I find that a lot of ppl use rules of thumbs as a substitute for thought. they might say…“just use net net, and invest”. it doens’t work that way unless you’re the only one who can spot it. buffet/munger’s method is simple indeed, but it is hard to execute. using a screen is simple to do and simple to execute. your returns however might contradict my statement. The real undervalued securities are ones you can’t screen out. 40 years ago, yes you could get big nice returns by being a robot after learning a bit of securities analysis. But Buffet also ran into the same problem when everybody knew how to make easy money simply by looking at some screens. that’s one of the reasons I think he switched his style up. nowadays, you have to take graham as the starting point and move on with your own philosophy. graham, like the CFA, is just the beginning. If you do use graham however, you would problably be holding cash as most stocks don’t even fit his requirement. I dont’ think you can find 5 stocks that would, if i’m wrong, please let me know.

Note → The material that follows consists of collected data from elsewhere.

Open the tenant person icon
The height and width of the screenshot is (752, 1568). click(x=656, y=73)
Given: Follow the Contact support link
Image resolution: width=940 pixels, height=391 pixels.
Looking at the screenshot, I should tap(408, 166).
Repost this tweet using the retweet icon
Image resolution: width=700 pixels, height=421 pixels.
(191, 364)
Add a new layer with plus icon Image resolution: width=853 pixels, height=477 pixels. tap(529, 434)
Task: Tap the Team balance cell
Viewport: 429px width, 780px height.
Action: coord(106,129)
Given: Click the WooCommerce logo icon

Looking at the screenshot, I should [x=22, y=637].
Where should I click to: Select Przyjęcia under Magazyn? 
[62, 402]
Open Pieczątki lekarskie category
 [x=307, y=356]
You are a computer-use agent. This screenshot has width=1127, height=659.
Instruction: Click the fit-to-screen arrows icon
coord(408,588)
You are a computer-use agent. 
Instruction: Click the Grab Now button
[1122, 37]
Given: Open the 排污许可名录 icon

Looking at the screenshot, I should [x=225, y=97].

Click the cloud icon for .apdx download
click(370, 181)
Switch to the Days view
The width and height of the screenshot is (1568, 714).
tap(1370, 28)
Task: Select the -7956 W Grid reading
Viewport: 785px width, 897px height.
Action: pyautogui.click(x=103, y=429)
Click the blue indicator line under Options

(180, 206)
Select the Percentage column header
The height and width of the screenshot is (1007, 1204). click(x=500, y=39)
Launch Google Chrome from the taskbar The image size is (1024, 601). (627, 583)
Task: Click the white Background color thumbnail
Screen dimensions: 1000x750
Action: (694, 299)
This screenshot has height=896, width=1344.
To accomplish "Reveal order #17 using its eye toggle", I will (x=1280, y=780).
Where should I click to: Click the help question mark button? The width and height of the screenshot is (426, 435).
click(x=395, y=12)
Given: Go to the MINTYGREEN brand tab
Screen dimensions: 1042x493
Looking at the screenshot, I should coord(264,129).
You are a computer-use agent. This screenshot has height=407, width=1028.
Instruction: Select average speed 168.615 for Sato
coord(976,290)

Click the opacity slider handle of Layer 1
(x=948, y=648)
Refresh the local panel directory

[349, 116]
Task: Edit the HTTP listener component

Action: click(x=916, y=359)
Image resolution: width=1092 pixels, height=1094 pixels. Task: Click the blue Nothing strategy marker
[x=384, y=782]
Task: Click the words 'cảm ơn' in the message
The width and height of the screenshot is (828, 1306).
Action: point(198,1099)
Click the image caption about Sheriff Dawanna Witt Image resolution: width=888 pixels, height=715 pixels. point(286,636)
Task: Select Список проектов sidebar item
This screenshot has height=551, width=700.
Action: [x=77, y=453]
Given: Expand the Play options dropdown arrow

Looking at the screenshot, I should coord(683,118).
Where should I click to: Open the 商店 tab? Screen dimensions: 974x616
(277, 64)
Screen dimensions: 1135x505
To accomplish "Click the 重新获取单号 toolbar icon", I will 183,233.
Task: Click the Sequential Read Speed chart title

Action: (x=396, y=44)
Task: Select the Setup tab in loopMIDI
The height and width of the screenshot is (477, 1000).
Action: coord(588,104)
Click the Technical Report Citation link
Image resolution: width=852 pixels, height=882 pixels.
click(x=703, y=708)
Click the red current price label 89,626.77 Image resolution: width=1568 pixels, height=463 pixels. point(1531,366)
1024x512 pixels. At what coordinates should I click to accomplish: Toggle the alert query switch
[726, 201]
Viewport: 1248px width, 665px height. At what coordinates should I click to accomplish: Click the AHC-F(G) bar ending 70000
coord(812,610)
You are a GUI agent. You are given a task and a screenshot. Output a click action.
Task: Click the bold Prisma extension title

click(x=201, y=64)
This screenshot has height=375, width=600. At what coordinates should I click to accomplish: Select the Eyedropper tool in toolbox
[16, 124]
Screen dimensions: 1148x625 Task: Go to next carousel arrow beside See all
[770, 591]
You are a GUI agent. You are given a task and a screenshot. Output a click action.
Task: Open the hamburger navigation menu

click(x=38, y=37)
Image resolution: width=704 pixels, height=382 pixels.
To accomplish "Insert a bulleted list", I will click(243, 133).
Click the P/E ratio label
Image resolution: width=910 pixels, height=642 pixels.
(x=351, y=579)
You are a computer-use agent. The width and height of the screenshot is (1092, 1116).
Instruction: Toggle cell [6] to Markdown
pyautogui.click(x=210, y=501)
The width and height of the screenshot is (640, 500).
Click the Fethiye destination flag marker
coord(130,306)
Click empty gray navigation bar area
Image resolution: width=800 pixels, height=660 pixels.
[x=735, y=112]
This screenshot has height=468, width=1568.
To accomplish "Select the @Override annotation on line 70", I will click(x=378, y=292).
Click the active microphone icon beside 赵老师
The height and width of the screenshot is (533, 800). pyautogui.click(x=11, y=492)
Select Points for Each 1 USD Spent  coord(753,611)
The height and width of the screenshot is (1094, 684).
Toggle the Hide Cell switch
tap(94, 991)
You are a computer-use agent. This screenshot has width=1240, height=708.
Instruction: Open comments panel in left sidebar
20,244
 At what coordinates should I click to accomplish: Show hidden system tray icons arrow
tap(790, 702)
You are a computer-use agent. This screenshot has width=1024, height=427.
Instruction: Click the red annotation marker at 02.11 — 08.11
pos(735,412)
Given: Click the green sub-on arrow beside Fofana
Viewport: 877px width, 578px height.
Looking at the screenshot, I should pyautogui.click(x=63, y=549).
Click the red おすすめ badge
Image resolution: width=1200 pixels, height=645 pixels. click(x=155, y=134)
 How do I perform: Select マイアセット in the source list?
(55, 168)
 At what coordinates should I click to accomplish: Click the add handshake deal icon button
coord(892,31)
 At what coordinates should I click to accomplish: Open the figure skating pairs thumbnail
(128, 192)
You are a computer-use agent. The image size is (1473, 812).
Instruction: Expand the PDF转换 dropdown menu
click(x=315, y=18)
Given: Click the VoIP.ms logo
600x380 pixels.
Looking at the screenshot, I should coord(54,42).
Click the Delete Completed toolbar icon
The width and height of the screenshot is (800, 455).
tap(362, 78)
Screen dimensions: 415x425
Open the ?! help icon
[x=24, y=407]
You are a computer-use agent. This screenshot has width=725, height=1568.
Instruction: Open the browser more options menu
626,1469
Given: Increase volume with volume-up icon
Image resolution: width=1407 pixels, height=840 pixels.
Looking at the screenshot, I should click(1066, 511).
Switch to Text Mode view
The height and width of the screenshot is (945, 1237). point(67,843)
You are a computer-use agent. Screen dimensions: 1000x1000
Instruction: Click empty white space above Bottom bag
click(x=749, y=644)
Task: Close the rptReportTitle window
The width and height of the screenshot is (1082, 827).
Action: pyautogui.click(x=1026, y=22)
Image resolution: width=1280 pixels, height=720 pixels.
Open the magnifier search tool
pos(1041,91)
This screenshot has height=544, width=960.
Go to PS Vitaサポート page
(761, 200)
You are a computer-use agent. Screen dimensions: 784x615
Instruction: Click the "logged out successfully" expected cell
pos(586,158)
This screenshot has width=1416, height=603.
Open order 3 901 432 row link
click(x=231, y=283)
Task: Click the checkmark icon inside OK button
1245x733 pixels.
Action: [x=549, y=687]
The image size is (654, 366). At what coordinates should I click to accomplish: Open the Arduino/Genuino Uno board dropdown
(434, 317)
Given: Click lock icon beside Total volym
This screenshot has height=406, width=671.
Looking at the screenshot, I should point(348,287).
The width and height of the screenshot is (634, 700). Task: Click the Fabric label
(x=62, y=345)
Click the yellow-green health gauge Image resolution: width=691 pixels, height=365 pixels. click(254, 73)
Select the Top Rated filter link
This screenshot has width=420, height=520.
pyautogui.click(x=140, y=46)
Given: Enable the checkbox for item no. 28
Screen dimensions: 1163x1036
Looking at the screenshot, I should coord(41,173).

I agree with mossy about the size, I go index funds or value funds for large, midcap and foreign. I’m not going to suddenly discover that Coke is undervalued sooner than anyone on the street who is watching it all the time. I go microcap and small cap as well, I’m not afraid to wade into a stock that trades a few times a month and has a market cap of 10m. At the same time when looking for the cigar butts I think screens are fine, mostly because a lot of individual investors looking at them have no idea what to do with it. I can’t tell you how many net-net candidates I’ve looked at and ruled out after looking at the balance sheet and realizing part of the current assets are encumbered and the full value can’t be realized, then reading on message boards people posting about how it’s worth xx liquidation. It’s very apparent to me that a small minority of individual investors actually read the filings, and notes to the filings and actually know how to make sense and translate that into an investment decision. I hear a lot of “I researched this stock heavily” which I have come to believe means reading the website, listening to the conf call cheer leading and scanning the financial ratios.